Isn't that what we bloggists are doing? Even when not writing about ourselves the very fact of putting up a blog is a signal that we want to be seen and heard. Perhaps not for full-frontal revelation, perhaps only for those parts of our thoughts, observations, experiences, opinions, creations that we consider worth exposing to public scrutiny. 

If this  sounds like I'm leading up to a moral lecture about everything being vanity and illusion and self-indulgence....not at all! I'm all for self-exposure, as you may have noticed if you're a regular over here. This blog is my modest little streaking across the olympic football fields of the universe. Or words to that effect. 

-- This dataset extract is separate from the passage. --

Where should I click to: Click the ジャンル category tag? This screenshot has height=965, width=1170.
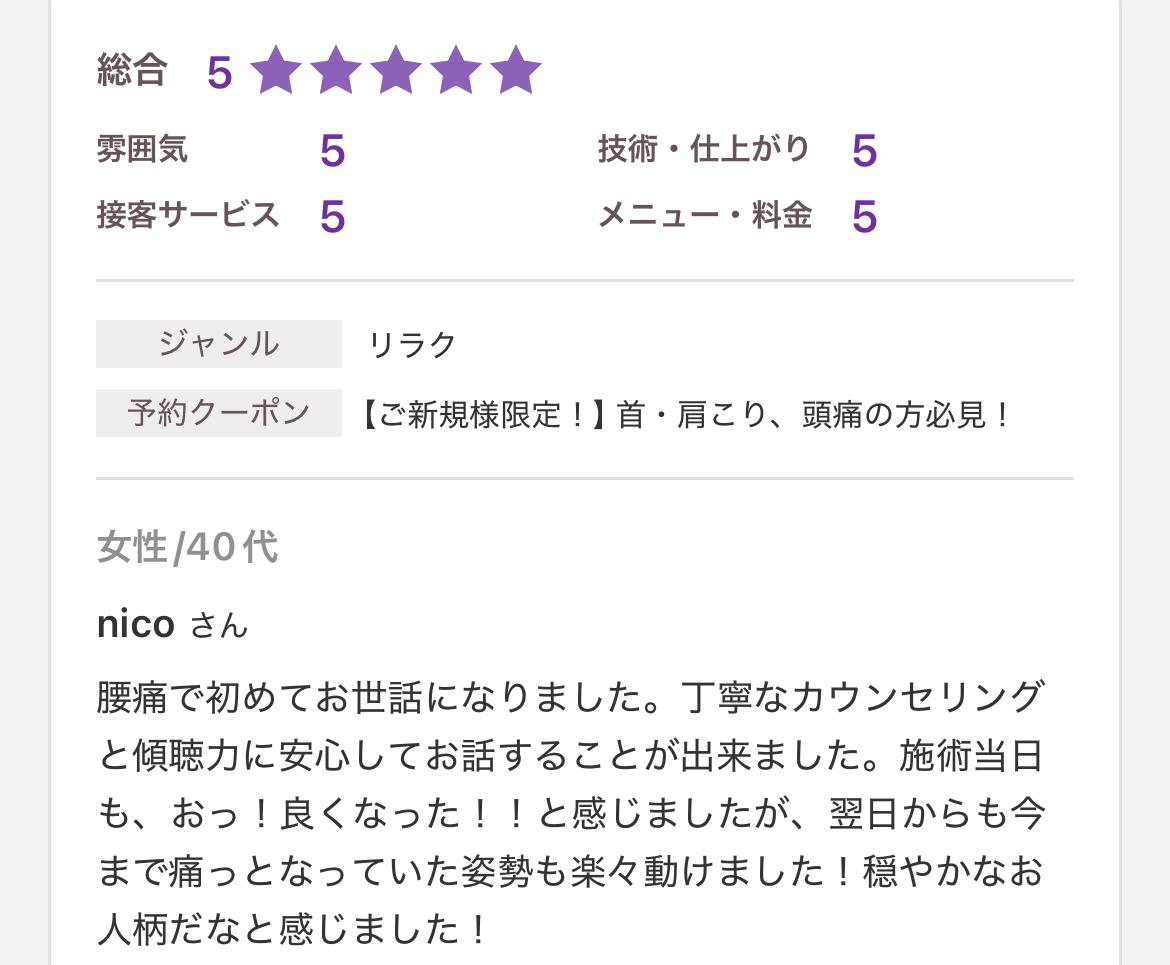click(x=219, y=344)
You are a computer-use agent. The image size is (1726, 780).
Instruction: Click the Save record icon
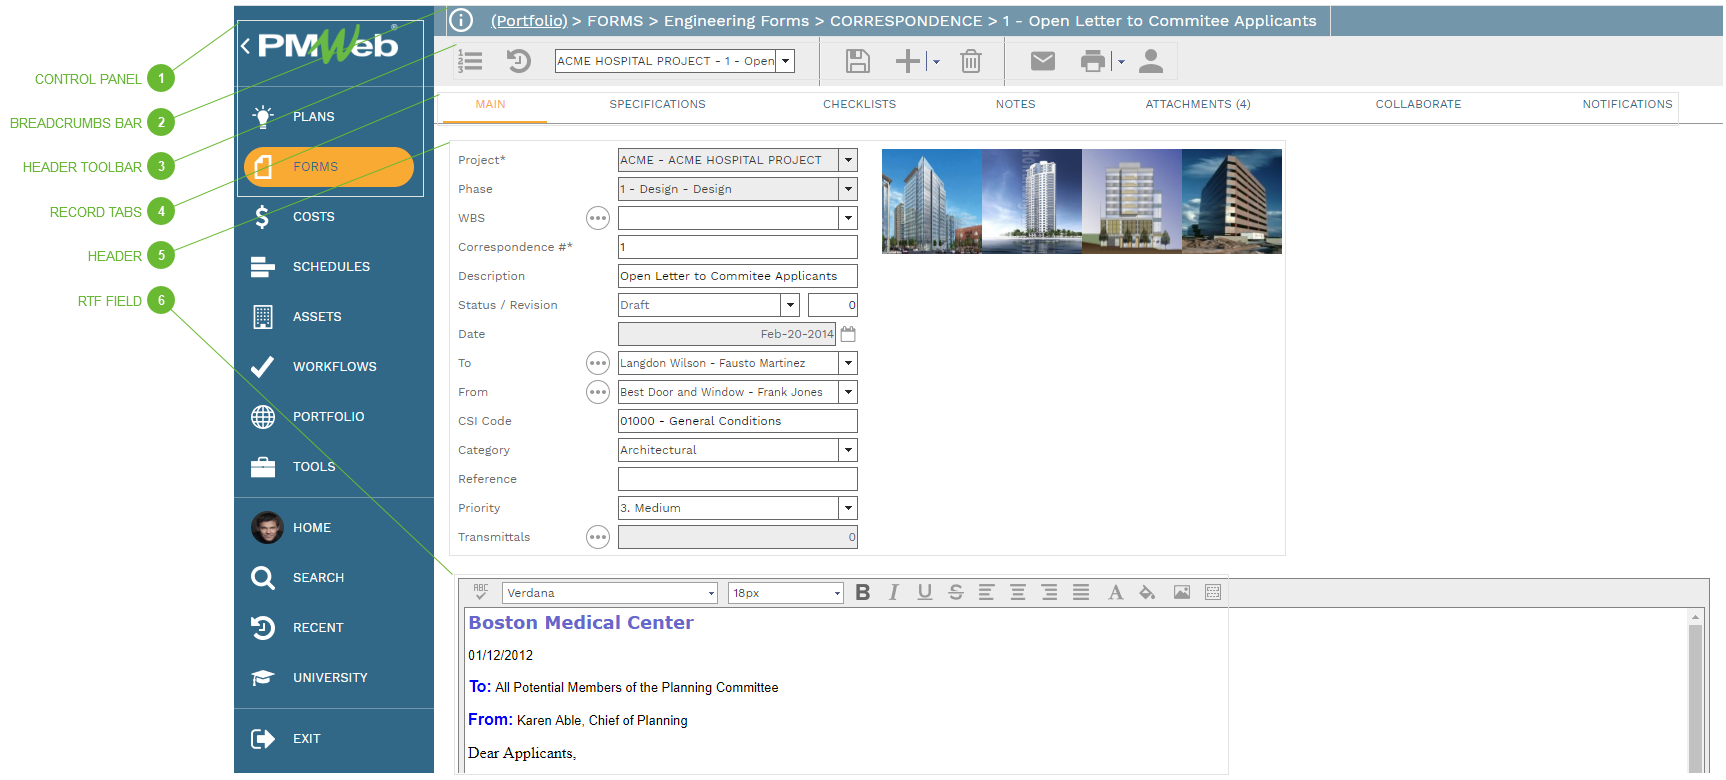[x=857, y=62]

And since my birthday is coming up at the midnight hour on the seventh day of August, I will prepare the ground by pasting up few self-exposures taken recently in that photo-booth thing of the Mac which doesn't do flattery. I took a self-photo on my birthday every year for a long time but haven't kept up that exercise quite so faithfully in more recent years, no doubt because photogenecity decreases with every revolution of the planet around the sun. Yes yes I know that under-eye bags, wrinkles and turkey necks are beautiful too. We're not ageist around here. Anyway I'm rather proud that I don't look my age...yet. Which is why I'm offering no prizes for guessing it and wouldn't tell you if you guessed right. Exposure only goes so far and no further. Expect another photo on my birthday.  And pretty soon I'll do some serious blogging instead of this space-filling drivel.